2009-03-23 Thread Owen Taylor
Now that the GNOME-2.27 cycle is beginning, I'd like to come up with 
a definitive plan for how we are going to be developing the Metacity
codebase in the context of Mutter and gnome-shell.

To review the current situation:

 - Metacity is developed in GNOME svn by Thomas Thurman and others. 
   This version has some not-very-maintained RENDER compositing support,
   but is mostly the old classic WM we know and love.
   
 - Intel has a branch of metacity (called Mutter or metacity-clutter) 
   that virtualizes compositing to support either RENDER (not maintained
   or tested) or GL and Clutter. This installs as 'metacity' and is
   cannot be parallel installed with normal metacity.
   
 - gnome-shell has its own private Mutter branch (on my personal server). 
   Most changes we made have been merged into the Mutter branch and
   in some cases metacity, but there are some unmerged changes related,
   in particular, to custom keybindings and gobject-introspection 
   support.
   
   gnome-shell is set up as a Mutter plugin that is largely written in 
   Javascript and talks to Metacity and to libraries via 
   gobject-introspection. The 'gnome-shell' executable is a Python 
   wrapper script that runs metacity --mutter-plugins=gnome-shell.
   
I have two strong goals for this development cycle; the first is that
there is a centralized location for development of the Metacity+Clutter
codebase, and that centralized location is in GNOME version control.
The second is that when GNOME-2.28 is released users can install gnome-shell
as part of their normal system and chose between it and normal Metacity.

With that in mind, there are a couple of approaches that could be taken:

1) The Mutter and gnome-shell changes could be folded back into normal
metacity; the goal of being able to run a normal uncomposited desktop
for GNOME-2.28 would likely require keeping the dual composited and
non-composited code-paths. These code paths exist currently in mutter, 
but aren't that well tested, are a bit of a pain to maintain and make 
some types  of changes distinctly harder. There's a risk that we'd 
destabilize non-composited Metacity without providing any benefits.
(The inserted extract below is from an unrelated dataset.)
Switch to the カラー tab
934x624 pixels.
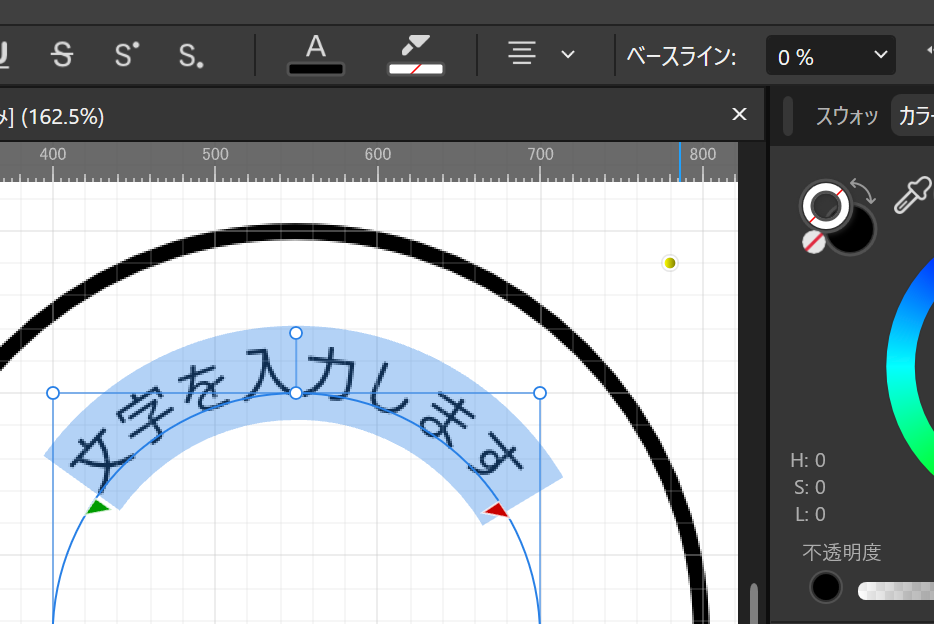tap(913, 116)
2) Mutter could be renamed as a project to mutter (binary, GConf schemas,
etc. Presumably, the internals would stay Meta*) and imported into GNOME
version control independently of metacity. The uncomposited and RENDER 
code paths would gradually be removed leaving just a Clutter based WM/CM.
The main disadvantage of this approach is that any ongoing maintenance 
of Metacity would not feed from or to this project automatically.
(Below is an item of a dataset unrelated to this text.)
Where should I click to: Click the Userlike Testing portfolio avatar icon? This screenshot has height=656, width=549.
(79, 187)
3) The source code could be imported into gnome-shell, the Mutter plugin
system removed, and the use of Javascript hard-coded. Customization/extension
would be done as Javascript extensions, which could conceivably entirely
replace the gnome-shell UI with something else. An advantage here is that
over time, the core Window management logic could be gradually rewritten
in Javascript and the C core stripped down.
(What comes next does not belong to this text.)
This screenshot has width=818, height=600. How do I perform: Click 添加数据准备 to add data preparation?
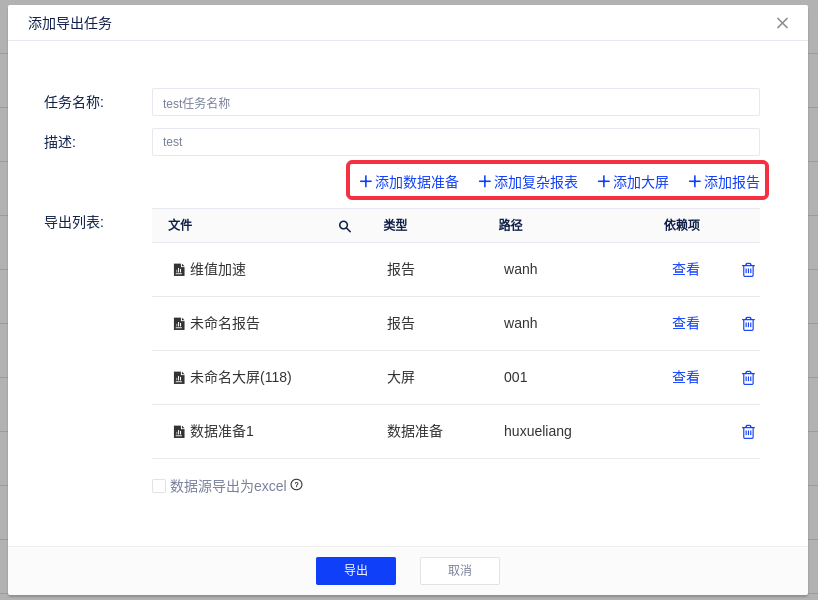409,182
Of these alternatives, while I have some fondness for the third approach,
the second seems most immediately practical. There's a development
philosophy that will help keep it closer to what we could achieve with
the third approach, which is to see the plugin system as only a loader:
once the plugin is loaded it talks directly to the Metacity core, which
is extended as necessary. (Things have been moving in this direction
already; it's become easier to hook into Metacity now that the core objects
are largely GObject-ified allowing signals and properties.)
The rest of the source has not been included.